Extracted data
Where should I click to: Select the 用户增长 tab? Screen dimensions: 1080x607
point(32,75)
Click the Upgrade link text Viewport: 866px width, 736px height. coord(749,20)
==
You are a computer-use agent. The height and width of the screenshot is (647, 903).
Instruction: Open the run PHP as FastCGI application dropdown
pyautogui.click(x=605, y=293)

Task goal
Please copy the lines in the records above between the one holding "Where should I" and the one holding "Click the Upgrade", inclusive, exactly and with no other line.

Response area
Where should I click to: Select the 用户增长 tab? Screen dimensions: 1080x607
point(32,75)
Click the Upgrade link text Viewport: 866px width, 736px height. coord(749,20)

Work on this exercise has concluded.